Tagebuch der Lustbarkeiten: „Homecoming“ im Kykladischen Museum

Eine kleine Sonderausstellung im Athener Museum für kykladische Kunst habe ich gestern auch besucht. Gezeigt werden 15 Antiquitäten, die zur US-Sammlung von Leonard Stern gehören und bisher nicht öffentlich zugänglich waren. Die Sammlung enthält insgesamt 161 Objekte, die demnächst vollständig im Metropolitan Museum in NY gezeigt werden.

Spät, aber immerhin sollen sie dann auch allmählich in ihr Herkunftsland zurückkehren….

Es handelt sich um Kunstwerke aus Marmor, Speckstein und Ton, die zwischen  5300 und 2300 v. Chr. auf den kykladischen Inseln hergestellt wurden.

Und da stehe ich nun vor einem solchen Fundstück und fühle das irgendwie Falsche des wissenschaftlich-archäologischen Zugangs, der uns über Daten, Typen-Entwicklung, Materialien, Fundstätten belehrt, der uns auch erlaubt, die Figurinen bei heller künstlicher Beleuchtung zu studieren und wie hier auch in der Schattenform das Typische deutlich zu erkennen….

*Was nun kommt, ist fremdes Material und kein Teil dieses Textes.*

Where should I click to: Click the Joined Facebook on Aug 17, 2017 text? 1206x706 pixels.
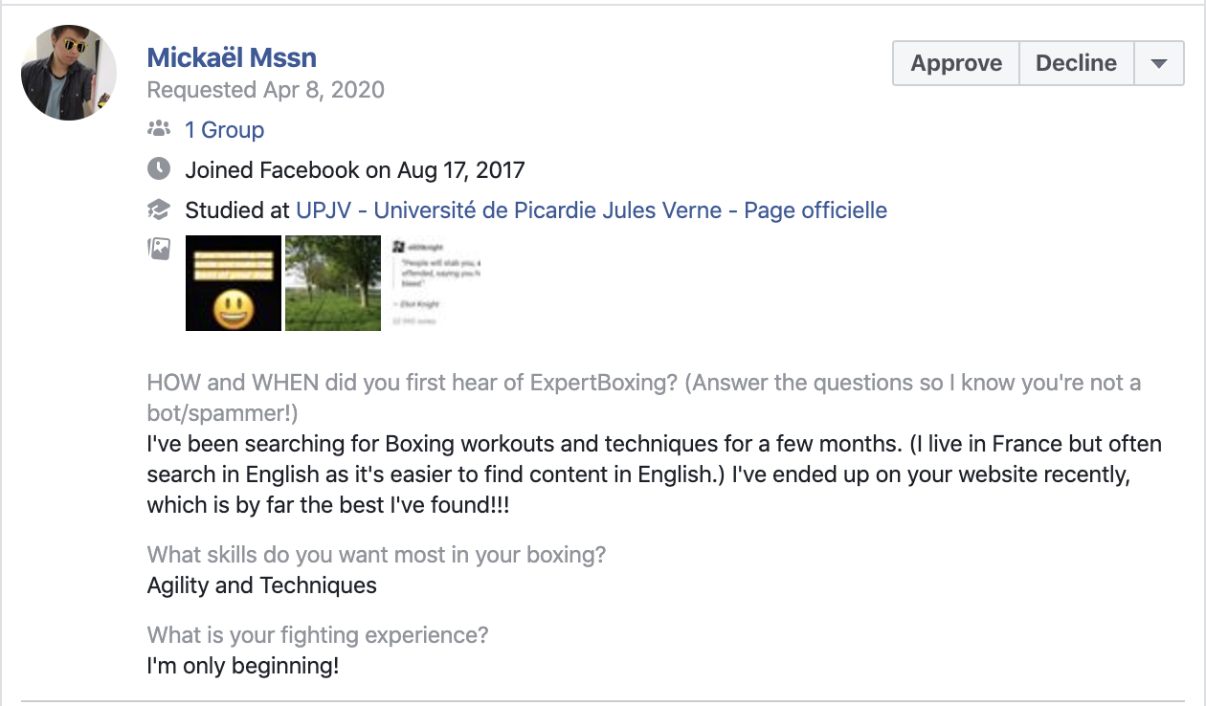355,170
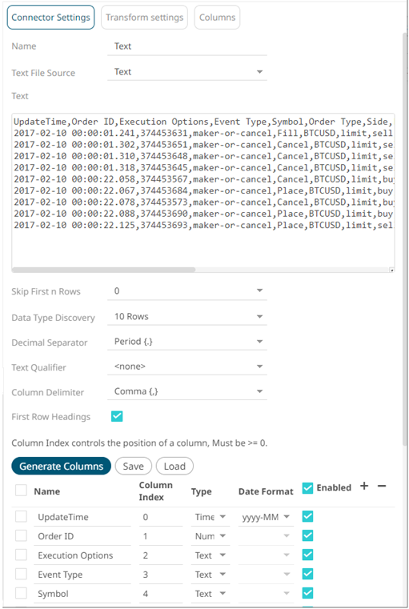Click the text area horizontal scrollbar
Screen dimensions: 409x609
(104, 270)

aber es zieht mir doch das Herz zusammen, diese einst heilig gehaltenen Idole so nackt den Beschauern und ihren Kameras ausgesetzt zu sehen.

Wie fröstelnd schweben sie, aufgehängt an Halterungen aus Plexiglas, unter dem Kunstlicht und vor den technisch zwar einwandfreien aber uninspirierten Trennwänden und Vorhängen. Ein bisschen wie aufgespießte Schmetterlinge in Naturkundemuseen….

Versuchsweise stelle ich mich hinter eine der marmornen Figuren und schaue über ihre Schulter auf die Besucher, die sorgfältig die Daten lesen und sich, so wie ich selbst, ein Bild über diese nach langer Abwesenheit für ein paar Wochen in ein Museum des Heimatlandes zurückgekehrten Gottheiten machen wollen. Ich versuche mich in ihre Seelenlage hineinzuversetzen…

oder auch in die der Freundin, die ihren professionellen Fotografenblick über die Ausstellungsstücke gleiten lässt, während ich ihren Schatten bemerke, der sich im Glaskasten eines Violin-förmigen Idols abzeichnet. 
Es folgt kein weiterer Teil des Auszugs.